▶ **GIVEN ENTRIES**
========
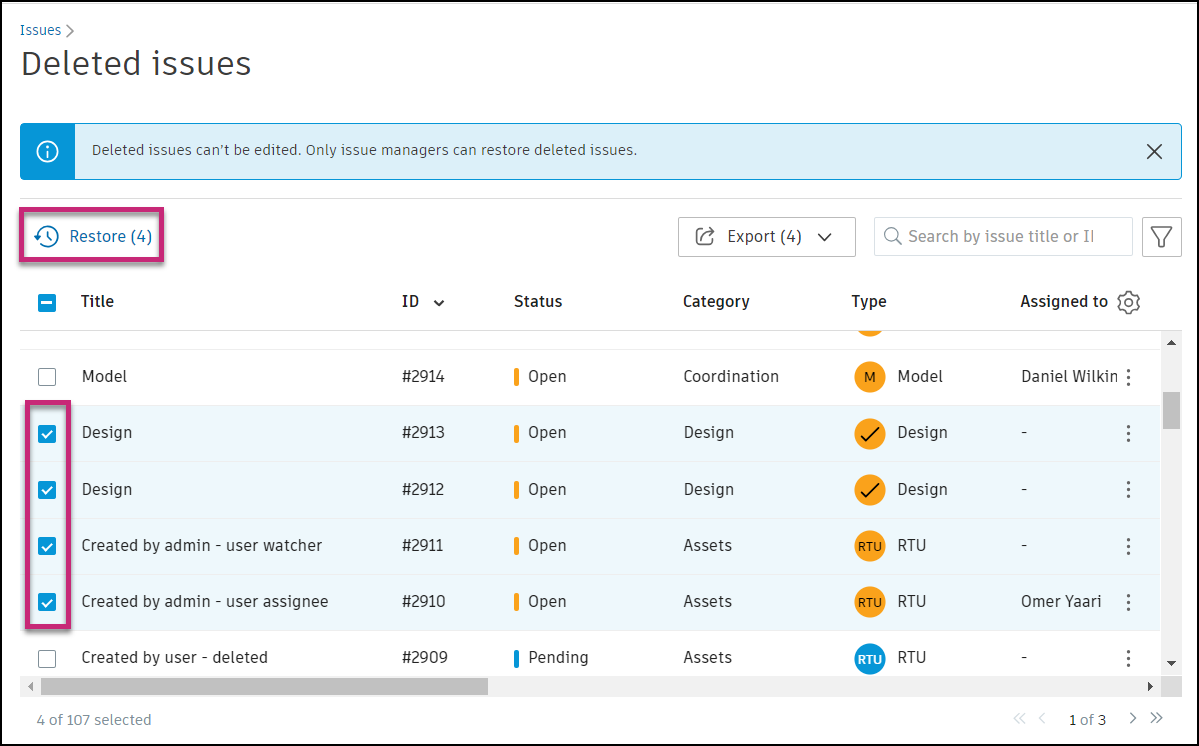
Task: Click the Status column header
Action: (x=538, y=302)
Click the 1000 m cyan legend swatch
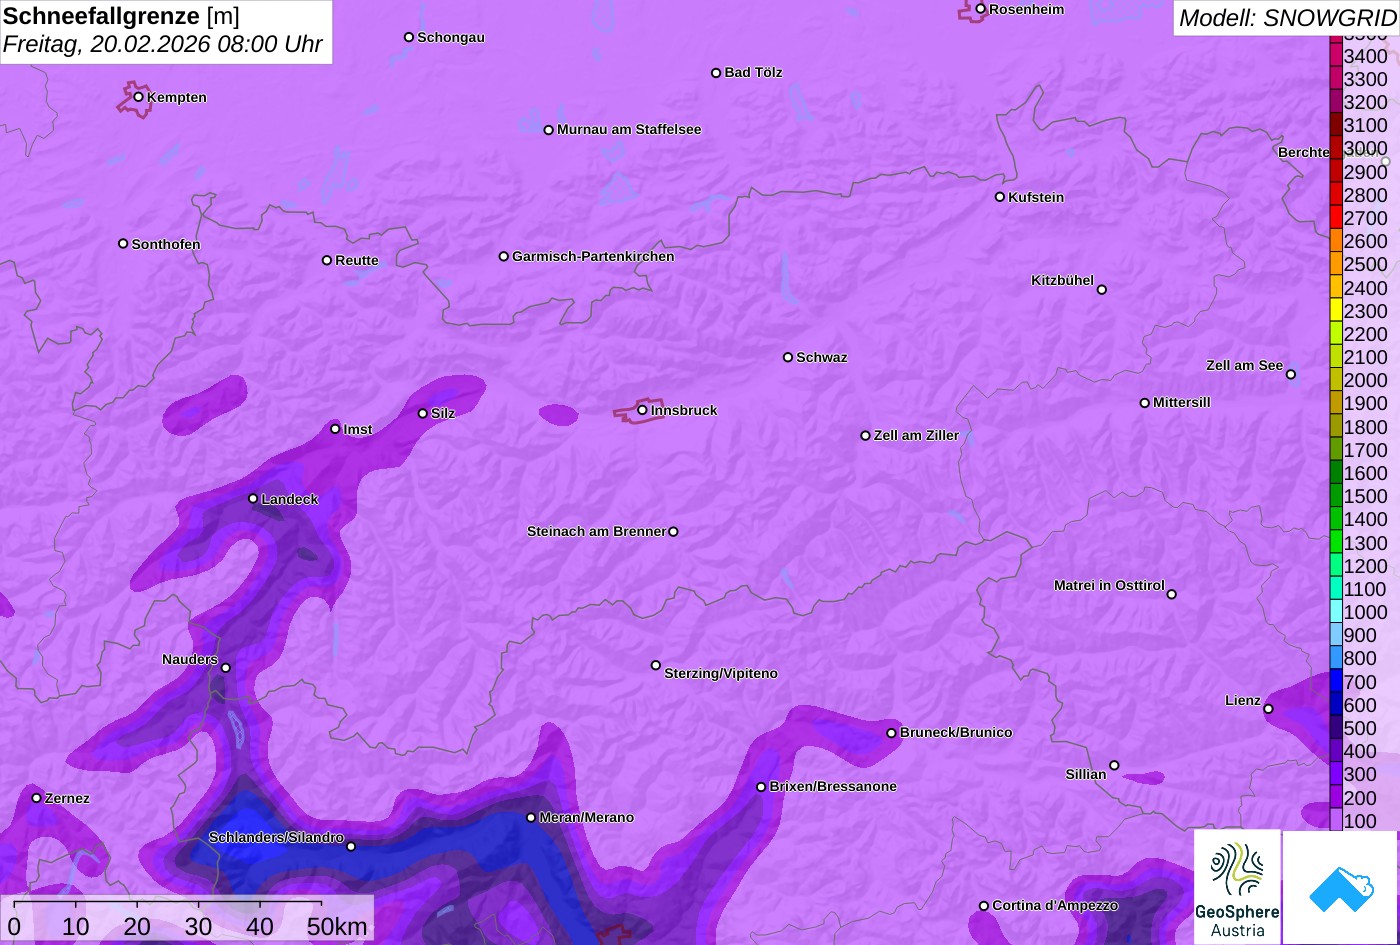The width and height of the screenshot is (1400, 945). pos(1336,612)
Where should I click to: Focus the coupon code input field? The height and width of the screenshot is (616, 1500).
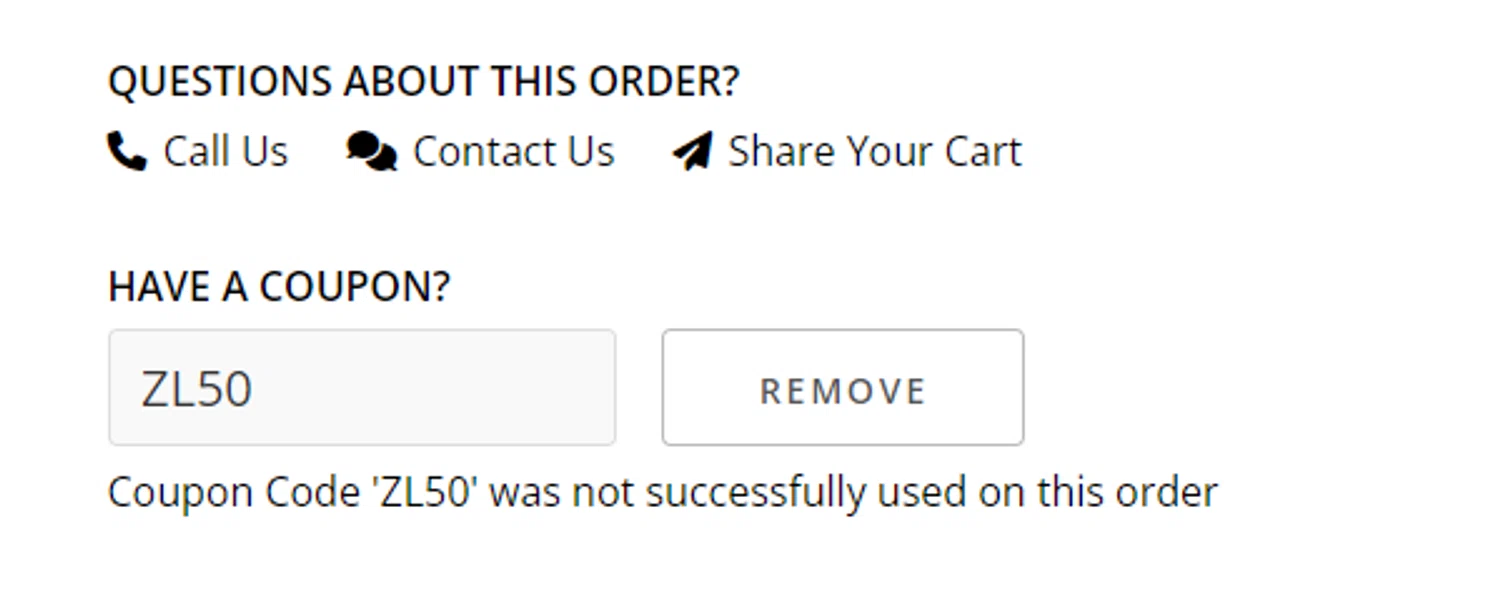pyautogui.click(x=362, y=388)
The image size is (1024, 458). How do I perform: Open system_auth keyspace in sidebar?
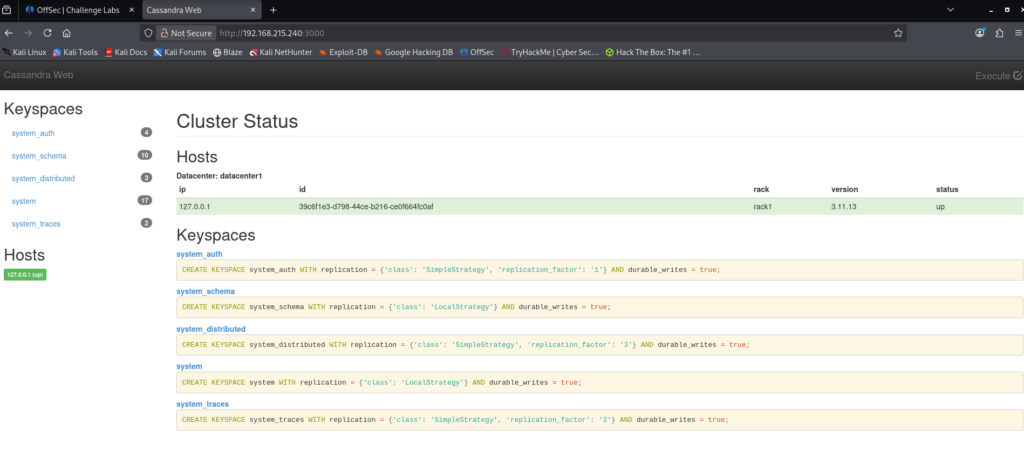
========
▶ **ACTIVITY**
Skip every picture. Repeat word for word the lines from the line holding "Click the 1000 m cyan legend swatch" through the end of the entries above.

▶ **YOUR SOLUTION**
Click the 1000 m cyan legend swatch
The width and height of the screenshot is (1400, 945). pos(1336,612)
Where should I click to: Focus the coupon code input field? The height and width of the screenshot is (616, 1500).
pyautogui.click(x=362, y=388)
The image size is (1024, 458). How do I perform: Open system_auth keyspace in sidebar?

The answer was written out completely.